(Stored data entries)
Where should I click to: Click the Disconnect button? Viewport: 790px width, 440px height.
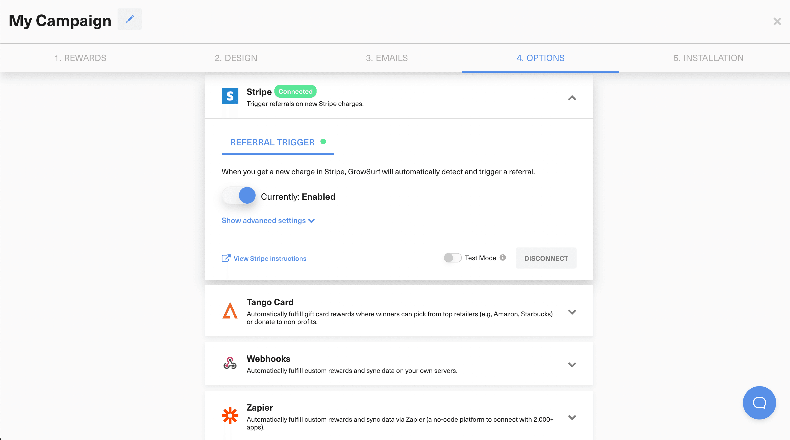tap(546, 258)
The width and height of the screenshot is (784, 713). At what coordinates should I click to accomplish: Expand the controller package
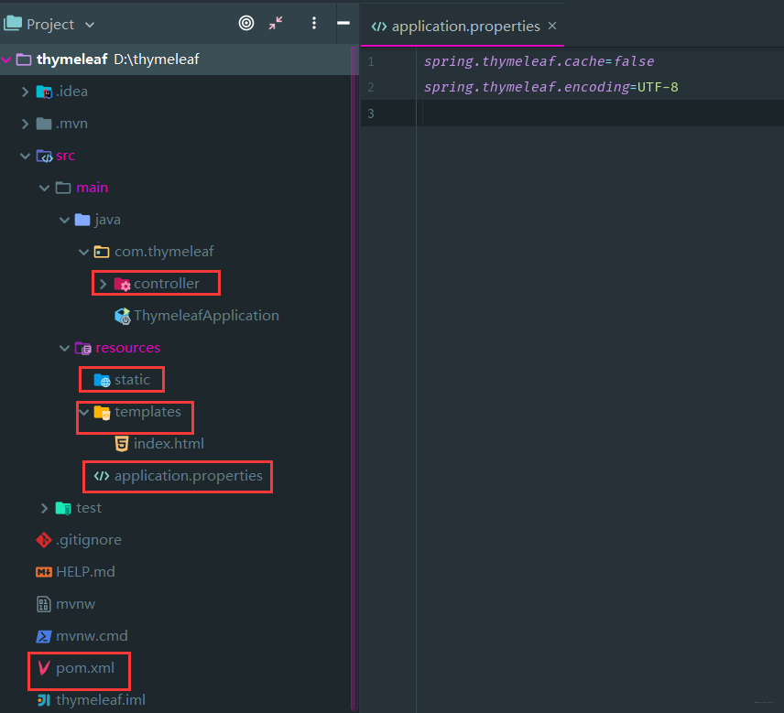(103, 284)
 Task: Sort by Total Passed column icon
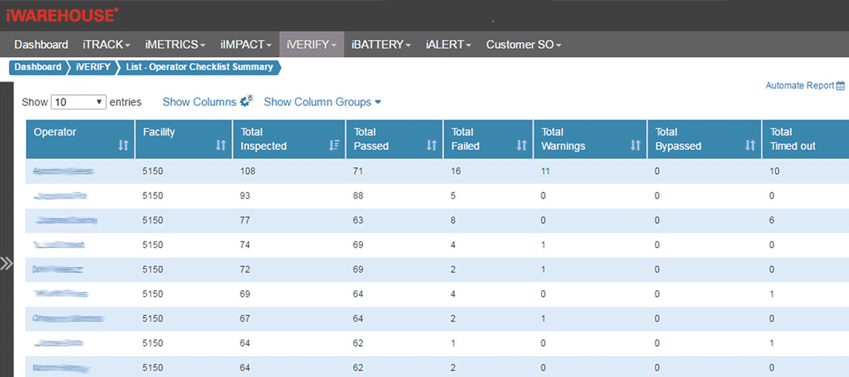tap(431, 146)
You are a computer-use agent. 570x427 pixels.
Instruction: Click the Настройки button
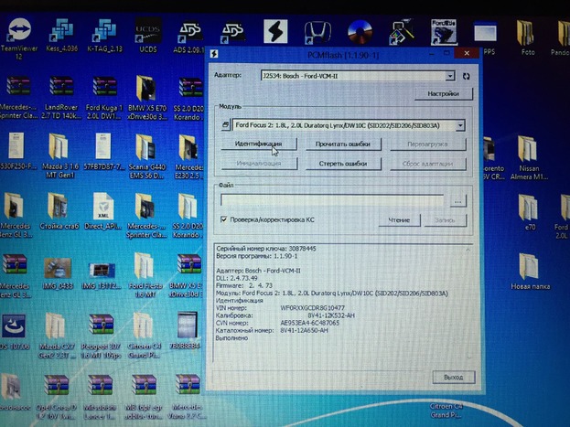coord(443,94)
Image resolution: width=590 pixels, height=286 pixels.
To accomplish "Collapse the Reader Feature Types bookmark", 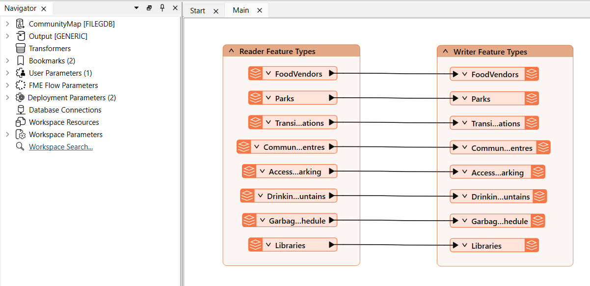I will point(231,52).
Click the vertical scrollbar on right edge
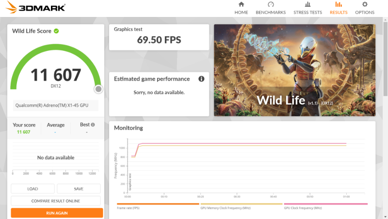This screenshot has height=219, width=388. click(x=385, y=97)
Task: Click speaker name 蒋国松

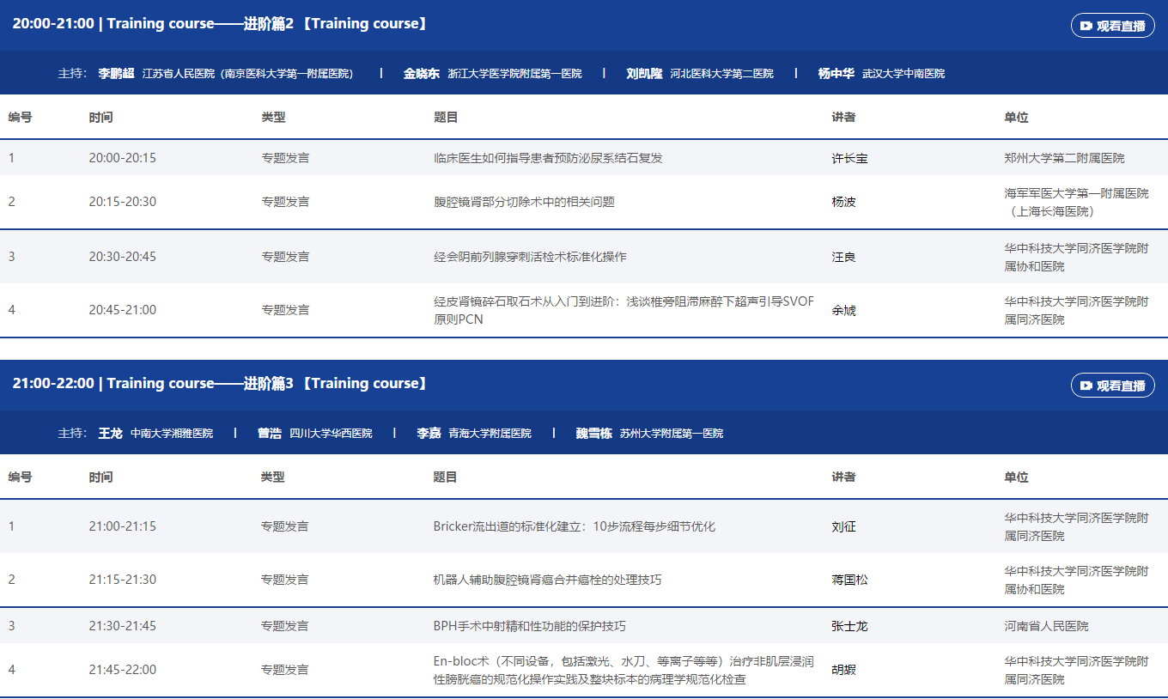Action: 849,580
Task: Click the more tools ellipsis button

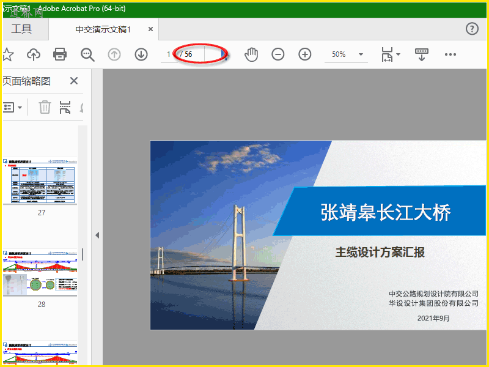Action: [x=450, y=54]
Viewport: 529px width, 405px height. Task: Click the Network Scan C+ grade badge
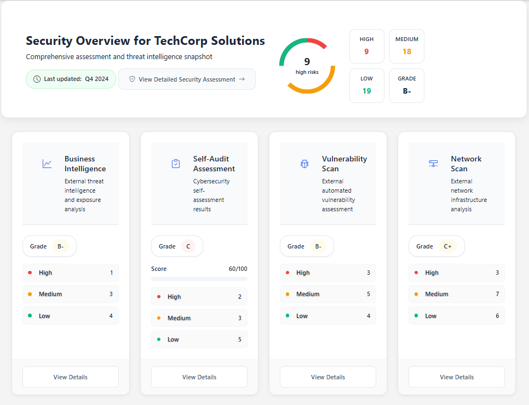(x=448, y=246)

• Exercise requirements: Return the lines of the listing exactly, everything from the line containing "Task: Click speaker name 蒋国松" down to the end of the listing, leaving out the pictures.

• Answer for the task:
Task: Click speaker name 蒋国松

Action: 849,580
Task: Click the more tools ellipsis button

Action: [x=450, y=54]
Viewport: 529px width, 405px height. Task: Click the Network Scan C+ grade badge
(x=448, y=246)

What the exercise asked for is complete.